# Poor Picture Quality



## dztvtechie (Nov 18, 2008)

Hi TiVo Community. I'm hoping I can get some feedback about the over all picture quality of the TiVo Bolt. I've read a few older posts on this, but even with some of the suggestions that have worked for others, I've been unsuccessful at finding a resolution.

I've had my white TiVo Bolt for a few months now. I use Spectrum for my cable service and also use many of the included streaming apps including Netflix, Hulu, Amazon, HBO Go and my own personal Plex server.

I previously owned a TiVo HD series 3. I was always happy with the picture quality, but was running into to guide download issues and took TiVo up on their offer in April to transfer my Lifetime service to a new Bolt for $99.
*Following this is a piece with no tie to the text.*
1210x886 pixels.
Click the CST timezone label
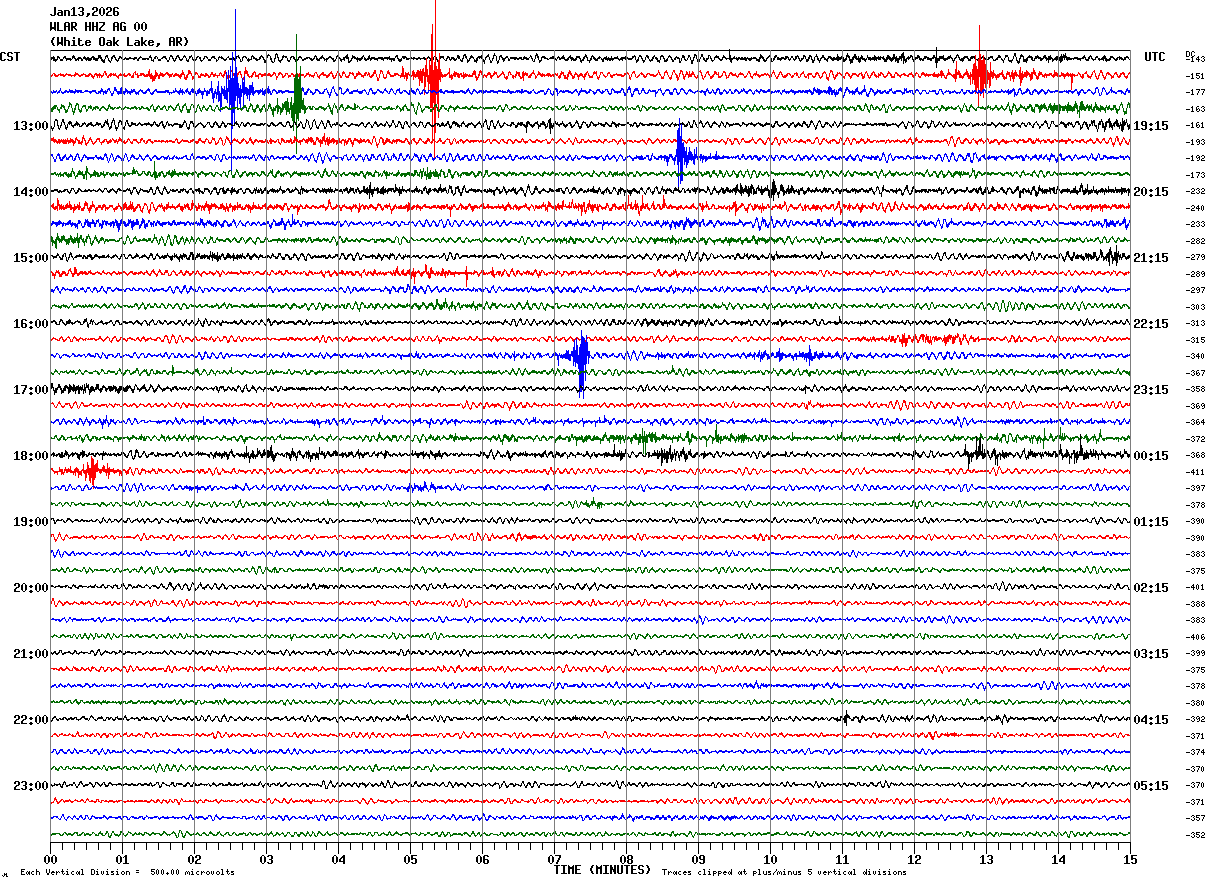(x=10, y=57)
Over all, I've been very unhappy with the quality of the picture being output. Aside from an over all softness, most dark colors (blacks, blurs, reds) appear almost like they are softly pixelated and just very blotchy and messy.
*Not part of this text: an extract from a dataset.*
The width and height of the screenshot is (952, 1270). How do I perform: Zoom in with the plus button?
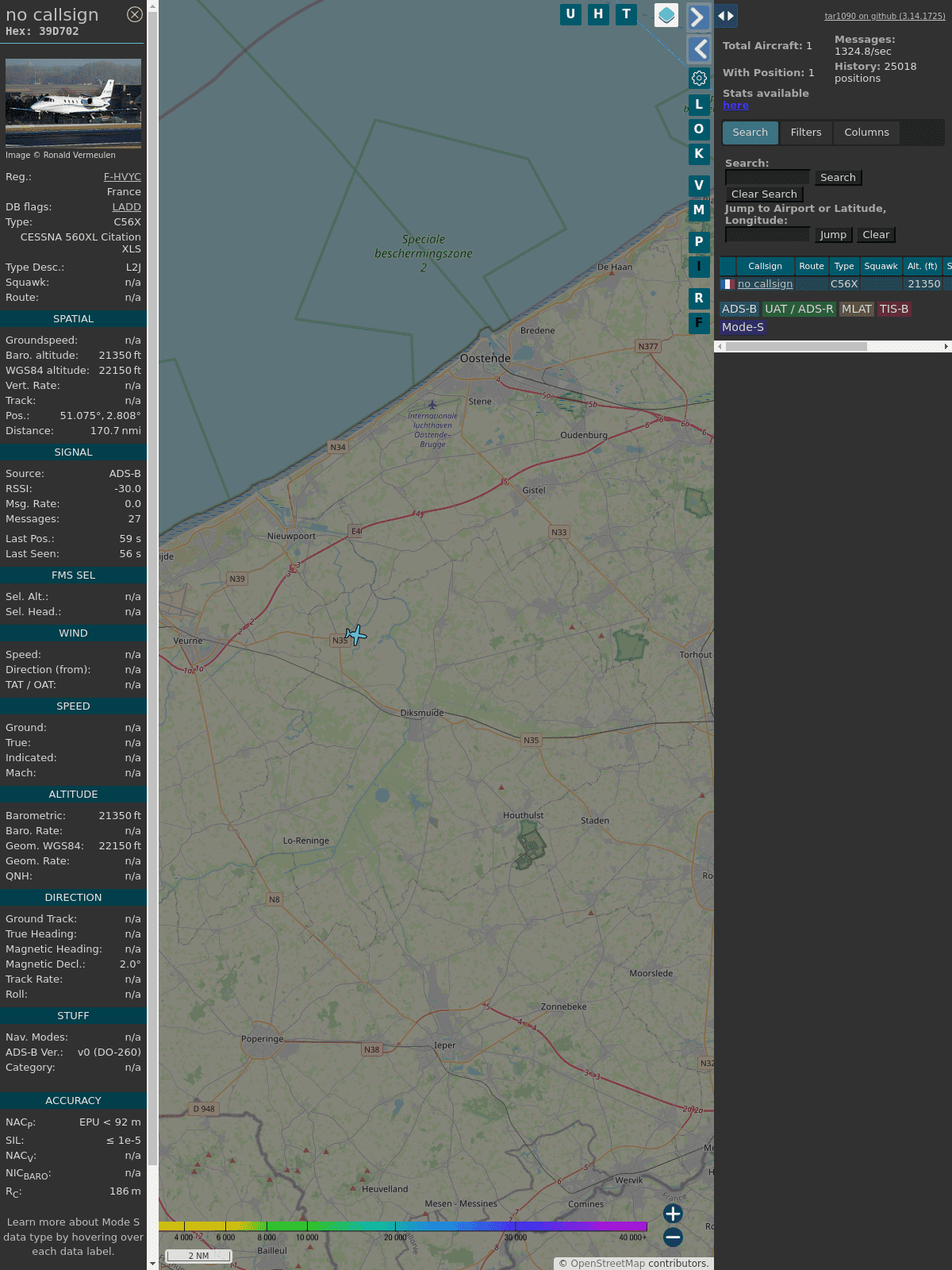click(673, 1214)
I've tried to rule out all the factors. Multiple HDMI cables, multiple TVs. On the cable side, I've tried attenuating my signal down a few dB (I was at 37dB and got it down to a more acceptable 35db). I tried transferring a show recoreded on the TiVo to my computer and the file looked noticeably better playing back through there. On the streaming side, I compared the same content on the TiVo to my Roku plugged into the same TV with the same picture settings.

I also tried the suggestion about setting the frame rate to what ever the native content is as opposed to up converting to a common format. While I noticed a slight improvement, it was nothing significant. I don't have any 4K TVs so mine was just forcing everything to 1080p60 until I made the switch.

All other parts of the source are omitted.